Tenants are entitled to just compensation for the buildings, structures or improvements that they own.

Entitled to the greater of:

  • Salvage value or

  • Contributory value -

    * Value in place where present use is highest and best use (HBU) or

    * Interim use value where present use is not HBU,

OR

* Value in place where present use is not HBU

Payment will be made only if:

  • Tenant owner releases and transfers all rights

  • Owner of realty disclaims all interest in improvements

  • Payment is not duplicated by other compensation

Key Points

No payment shall be made to a tenant-owner for any improvements unless:

  1. The tenant-owner, in consideration for the payment, assigns, transfers, and releases to the (acquiring) agency all of the tenant-owner's right, title, and interest in the improvement;

  2. The owner of the real property on which the improvement is located disclaims all interest in the improvement; and

  3. The payment does not result in the duplication of any compensation otherwise authorized by law.

This provision shall not be construed to deprive the tenant-owner of any rights to reject payment under this provision and to obtain payment for such property interests in accordance with other applicable law.

If there is a possibility that the improvements being acquired are contaminated with hazardous materials or waste, other limitations may apply. If there is known contamination on the property or improvements, contacts with the local Health Department, Fire Marshall or State Environmental agency become very important. Legal direction may be needed regarding possible retention of these improvements and the potential liability attached thereto.

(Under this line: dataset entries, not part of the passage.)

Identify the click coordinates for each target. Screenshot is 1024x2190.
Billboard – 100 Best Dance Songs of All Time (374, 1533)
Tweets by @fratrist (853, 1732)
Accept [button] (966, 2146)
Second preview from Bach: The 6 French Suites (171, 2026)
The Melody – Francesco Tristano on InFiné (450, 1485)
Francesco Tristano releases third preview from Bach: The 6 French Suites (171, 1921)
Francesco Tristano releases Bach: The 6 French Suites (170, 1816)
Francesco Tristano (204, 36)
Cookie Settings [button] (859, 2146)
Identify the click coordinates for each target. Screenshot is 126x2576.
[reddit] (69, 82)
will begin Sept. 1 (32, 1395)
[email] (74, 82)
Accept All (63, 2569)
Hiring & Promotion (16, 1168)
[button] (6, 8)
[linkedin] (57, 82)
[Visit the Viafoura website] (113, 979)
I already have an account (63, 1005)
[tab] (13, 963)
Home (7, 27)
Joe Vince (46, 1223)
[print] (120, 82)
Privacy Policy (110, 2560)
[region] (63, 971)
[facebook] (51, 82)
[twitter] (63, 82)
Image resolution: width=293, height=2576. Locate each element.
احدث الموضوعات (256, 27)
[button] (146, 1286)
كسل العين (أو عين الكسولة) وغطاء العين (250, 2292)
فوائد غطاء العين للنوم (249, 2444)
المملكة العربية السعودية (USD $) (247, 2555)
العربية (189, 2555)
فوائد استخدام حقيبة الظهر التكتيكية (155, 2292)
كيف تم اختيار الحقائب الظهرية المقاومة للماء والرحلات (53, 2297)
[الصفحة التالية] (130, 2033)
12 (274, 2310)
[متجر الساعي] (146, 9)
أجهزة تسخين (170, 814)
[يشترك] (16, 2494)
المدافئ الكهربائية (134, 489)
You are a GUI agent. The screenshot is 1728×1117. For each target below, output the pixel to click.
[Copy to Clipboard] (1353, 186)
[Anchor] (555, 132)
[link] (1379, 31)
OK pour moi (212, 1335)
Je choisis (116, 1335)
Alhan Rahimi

14.2.1. IMPLEMENTATION OF TENANT-OWNED IMPROVEMENTS POLICIES

This issue has been widely researched throughout the Uniform Act era. Each of the States has developed procedures based on their law, however, if there is uncertainty as to how to proceed, legal assistance should be requested. The following FHWA policy interpretations have been made concerning this section of the Statute.

The Uniform Act requires that if the acquiring agency acquires any interest in real property, then it shall acquire at least an equal interest in all buildings, structures, or improvements located upon the real property acquired which will have to be removed from the real property or which will be adversely affected by the use to which the real property will be put. All owners, whether part-owner, full fee owner, or tenant-owner, are covered under Section 301(2) of the Act if buildings, structures and improvements are involved. If buildings, structures or improvements are not involved, then the obligations to the tenant are a matter only of State law. The following general interpretations have been made by FHWA and are paraphrased for easier reference.

The Uniform Act requires that if an agency acquires any interest in real property, then it shall acquire an equal interest in all buildings and improvements on the property.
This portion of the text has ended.